The city’s roughly 1,500 employees and their families will be able to reach their health data using an online platform created by Cambridge, MA-based Dossia, an open-source personal health record service developed by a group of Fortune 500 employers, in partnership with the Billings-based Employee Benefit Management Service, Rocky Mountain Health Network and others, including HealthShare Montana, the state’s health information exchange.
The program will also combine health data with insurance and eventually pharmacy data, Brad Putnam, HealthShare Montana executive director, said. The online platform “was built with social networking in mind, bi-directional communications capability, available proxy access and access to a tremendous amount of knowledge around helping patients understand their health records,” Putnam said.

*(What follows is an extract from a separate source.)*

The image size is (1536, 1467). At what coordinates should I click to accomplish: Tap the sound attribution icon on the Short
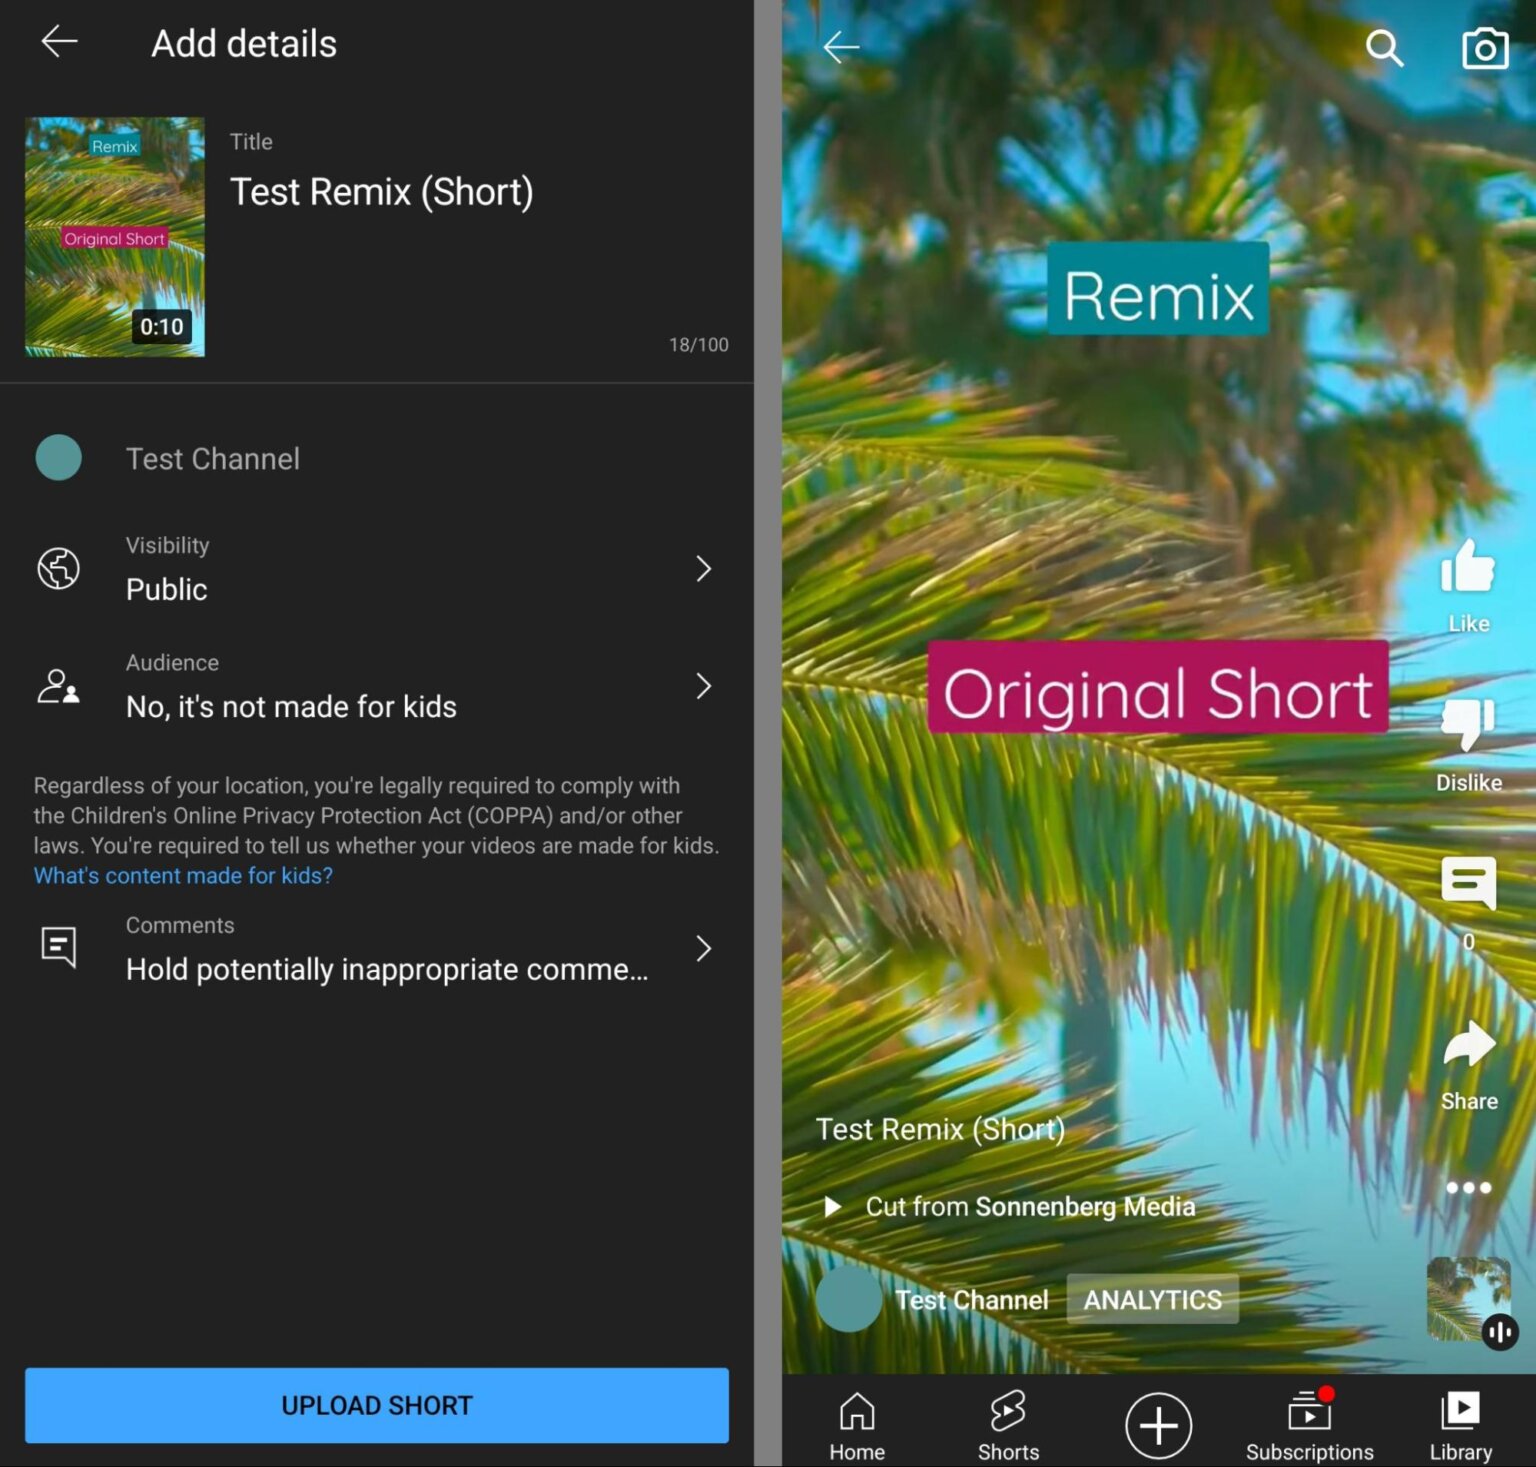(1499, 1332)
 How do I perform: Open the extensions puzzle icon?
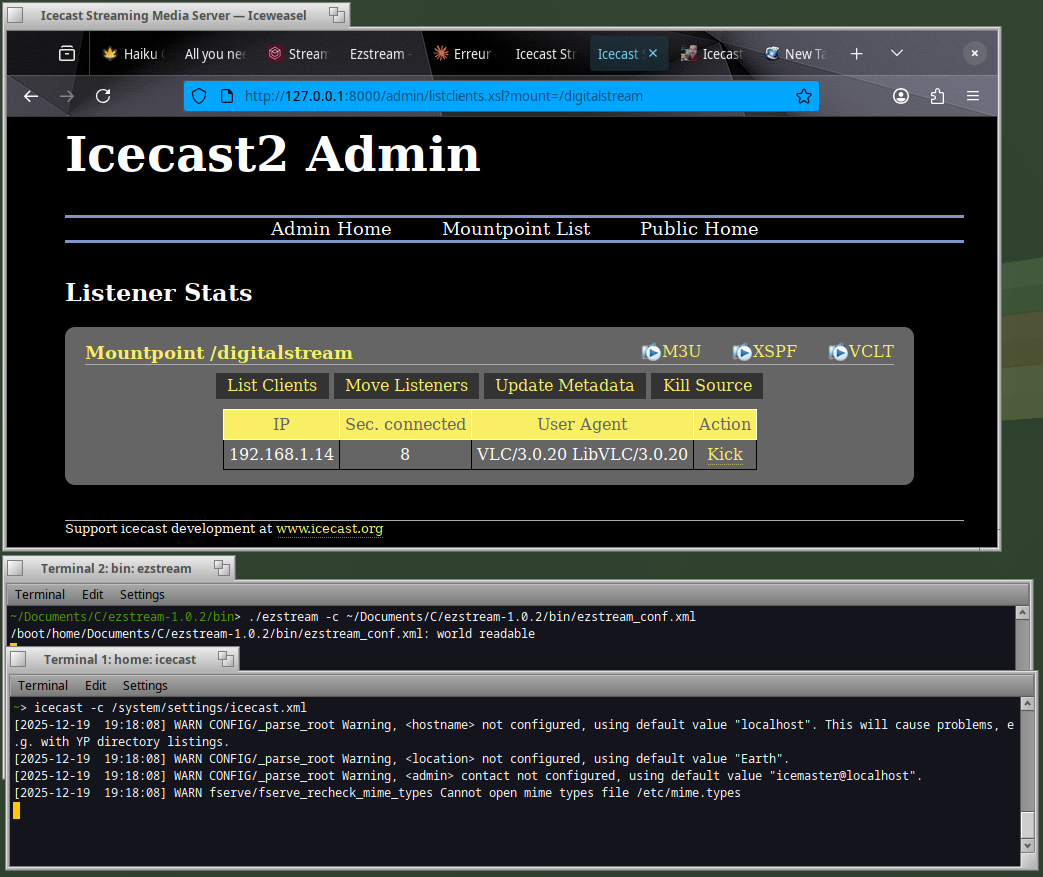[x=937, y=96]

The pilot will let the Billings city government incentivize healthy behaviors with employees using interactive social challenges, Putnam said. And employees will be able to communicate directly with the providers, share their records with physicians and family, and the Employee Benefit Management Service will be able to reach out to patients who may have gaps in their care or need help managing a chronic condition. And HealthShare Montana, as the HIE, is the “hub of it all,” Putnam said.
[See also: Big Sky country HIE has big ideas for data analysis services]
PHRs are also gaining purchase in the Sunshine State. Florida Medicaid recipients can now access their records online using the “My Florida Health eBook.” The Florida Agency for Healthcare Administration contracted with Jacksonville, FL-based Availity, a health information network, to provide the platform for physicians and Denver-based HealthTrio for the personal health records.
Florida Medicaid recipients can use the eBook to track information about doctors visits, procedures, medications and immunizations, and can also add other information about their health, such as allergy lists. The platform lets them track blood sugar levels, blood pressure and other measurements, lets them enter an emergency contact and comes with the Healthwise Knowledgebase, a consumer-friendly health library from health education nonprofit Healthwise.